TEST OF OBSCENITY
K.A. Abbas v. The Union of India & Another
AIR 1971 SC 481: 1971 SCR (2) 446: 1970 (2) sec 780: 1971 (2) SCJ 242
Dated: September 24, 1970
BENCH: Justices M. Hidayatullah, J.M. Shelat, G.K. Mitter, C.A. Vaidyialingam and A.N. Ray.
In Ranjit D. Udeshi v. State of Maharashtra, (1965) 1 SCR 65: AIR 1965 SC 881, this court laid down certain Principles on which the obscenity of a book was to be considered with a view to deciding whether the book should be allowed to circulate or withdrawn. Those principles apply mutatis mutandis to films and also other areas besides obscenity. The Khosla Committee also adopted them and recommended them for the guidance of the film censors. We may reproduce them here as summarized by the Khosla Committee:
“The Supreme Court laid down the following principles which must be carefully studied and applied by our censors when they have to deal with a film said to be objectionable on the ground of indecency or immorality:-
1. Treating with sex and nudity in art and literature cannot be regarded as evidence of obscenity without something more.
2. Comparison of one book with another to find the extent of permissible action is not necessary.
3. The delicate task of deciding what is artistic and what is obscene has to be performed by courts and in the last resort, by the Supreme Court and so, oral evidence of men of literature or others on the question of obscenity is not relevant.
4. An overall view of the obscene matter in the setting of the whole work would of course be necessary but the obscene matter must be considered by itself and separately to find out whether it is so gross and its obscenity is so decided that it is likely to deprave or corrupt those whose minds are open to influence of this sort and into whose hands the book is likely to fall.
5. The interest of contemporary society and particularly the influence of the book etc., on it must not be overlooked.
6. Where obscenity and art are mixed, art must be so preponderating as to throw obscenity into shadow or render the obscenity so trivial and insignificant that it can have no effect and can be overlooked.
7. Treating with sex in a manner offensive to public decency or morality which are the words of our [1965] 1 SCR 65 Fundamental Law judged by our national standards and considered likely to pender to lascivious, prurient or sexually precocious minds must determine the result.
8. When there is propagation of ideas, opinions and information or public interests or profits, the interests of society may tilt the scales in favour of free speech and expression. Thus books on medical science with intimate illustrations and photographs though in a sense immodest, are not to be considered obscene, but the same illustrations and photographs collected in a book without the medical text would certainly be considered to be obscene.

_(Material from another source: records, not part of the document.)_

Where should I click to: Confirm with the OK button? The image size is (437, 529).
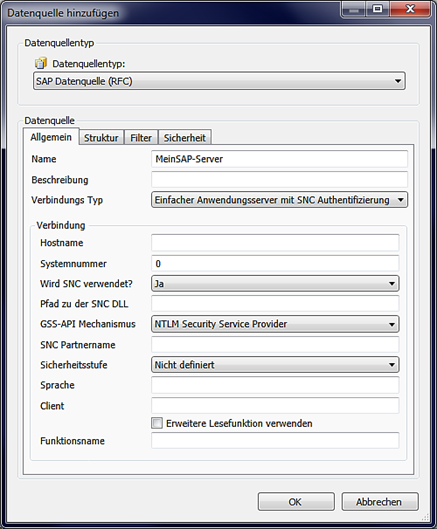296,502
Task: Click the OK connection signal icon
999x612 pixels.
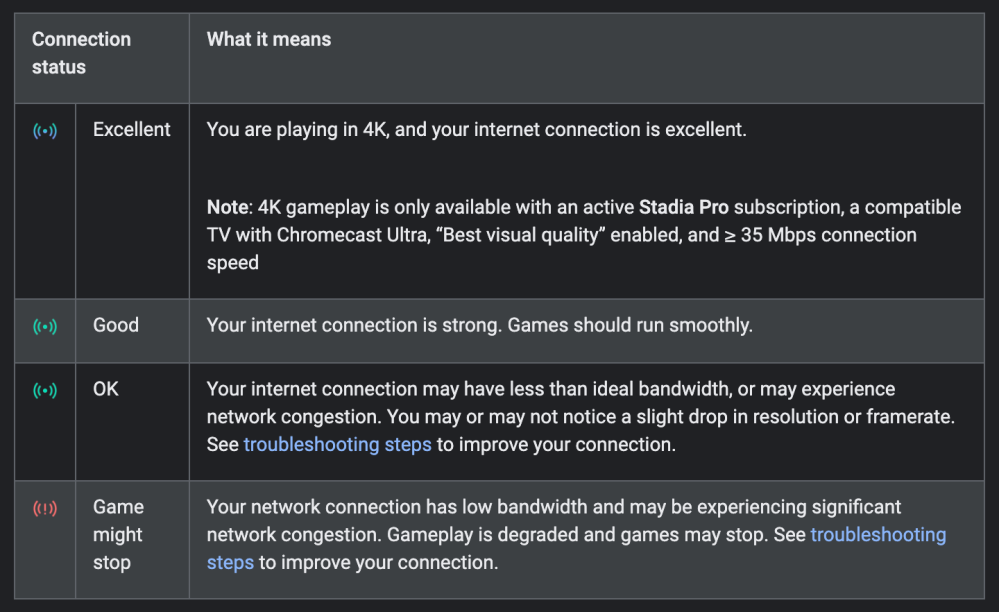Action: 45,391
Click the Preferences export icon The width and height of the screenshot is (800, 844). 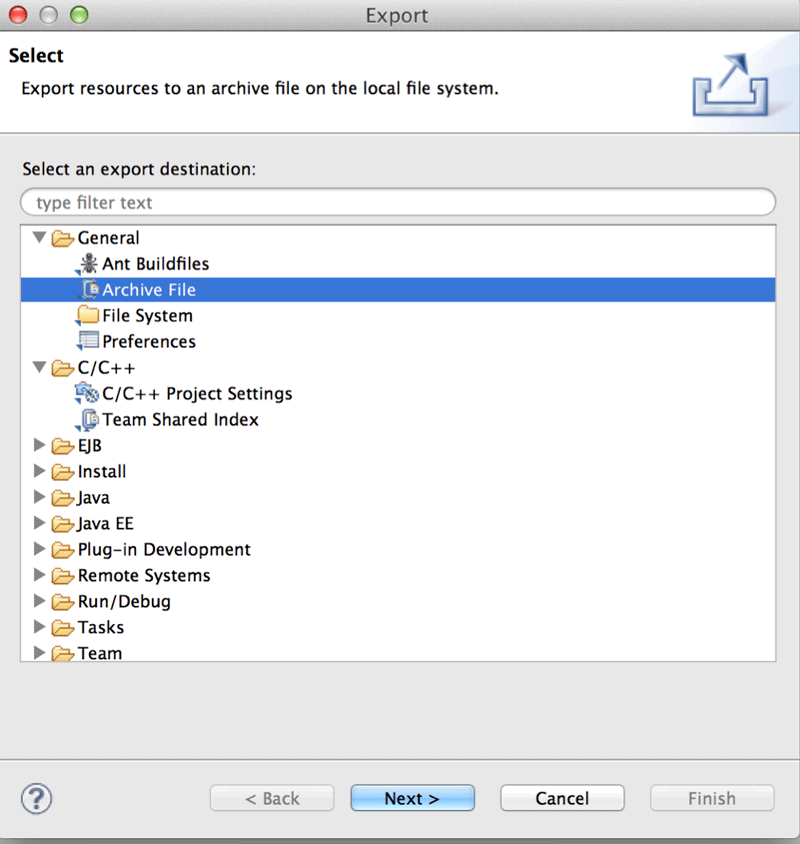click(88, 342)
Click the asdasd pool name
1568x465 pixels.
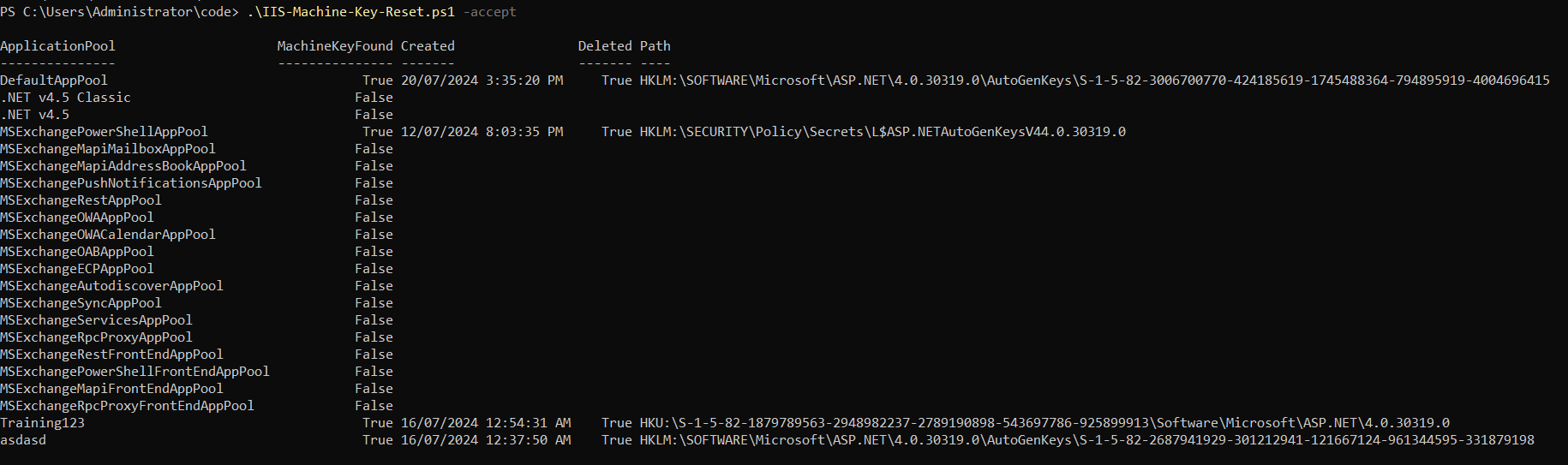pos(23,440)
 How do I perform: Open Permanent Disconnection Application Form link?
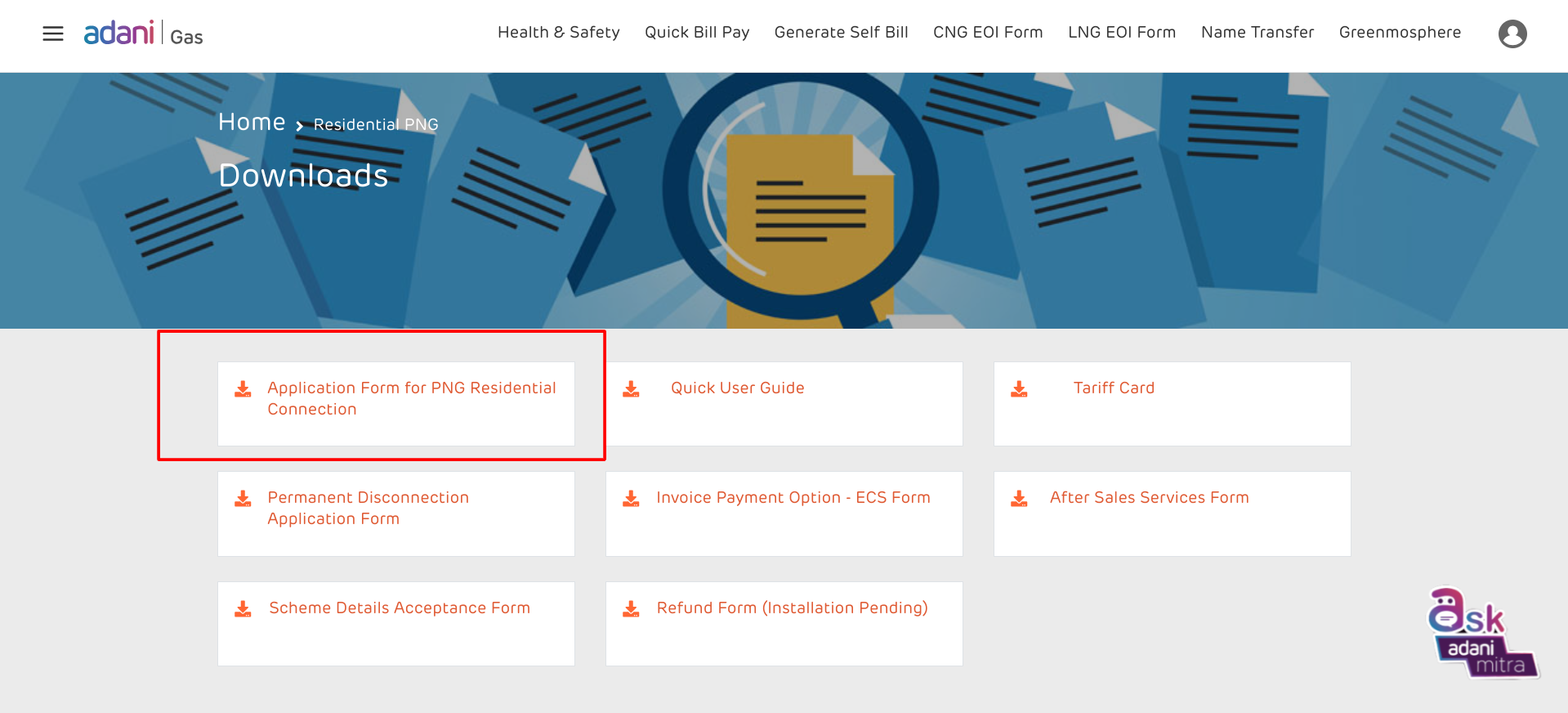pyautogui.click(x=368, y=508)
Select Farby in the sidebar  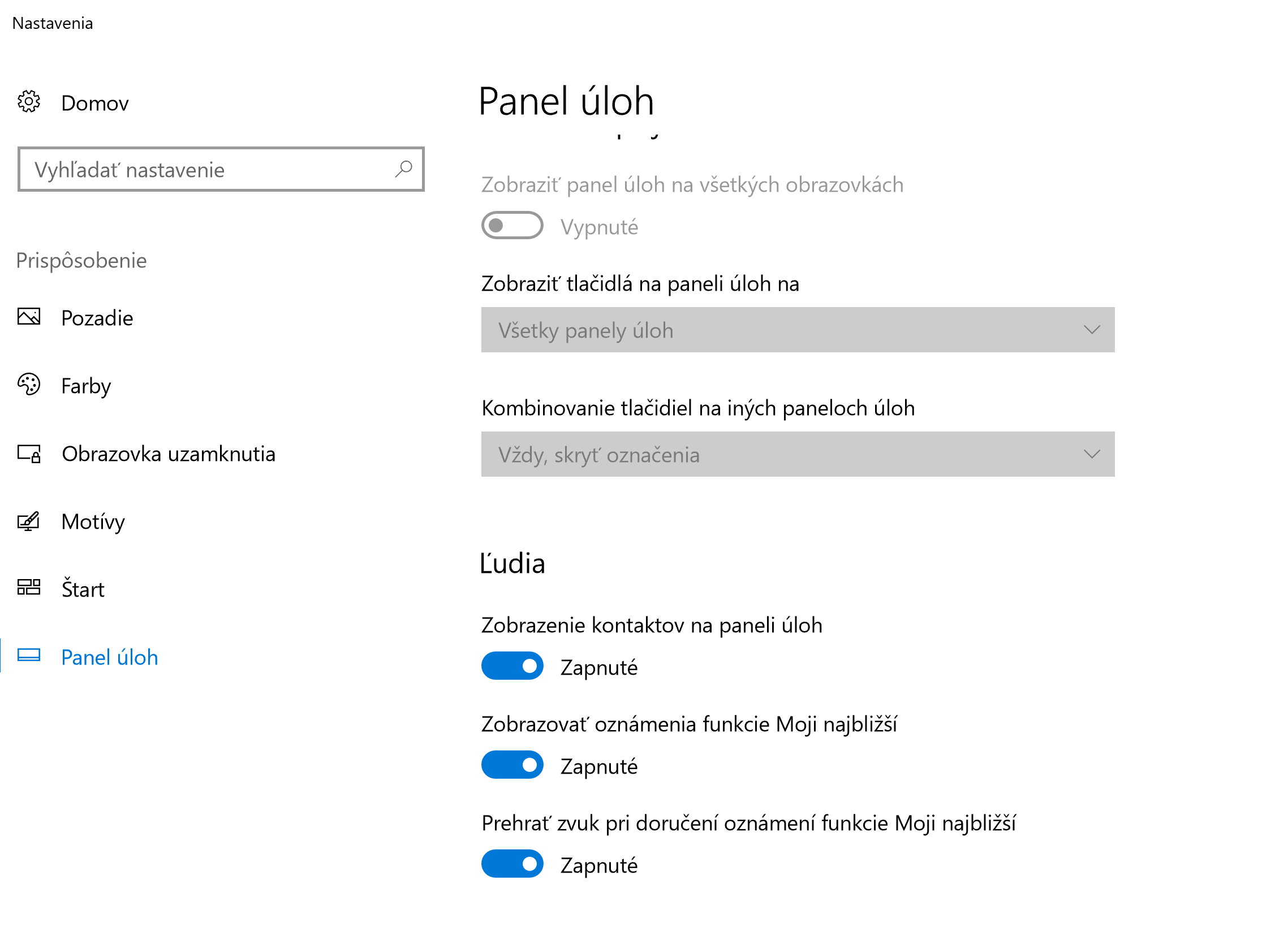pos(87,386)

9. Obscenity without a preponderating social purpose or profit cannot have the constitutional protection of free speech or expression. Obscenity is treating with sex in a manner appealing to the carnal side of human nature or having that tendency. Such a treatment with sex is offensive to modesty and, decency.
10. Knowledge is not a part of the guilty act. The offender’s knowledge of the obscenity of the book is not required under the law and it is a case of strict liability.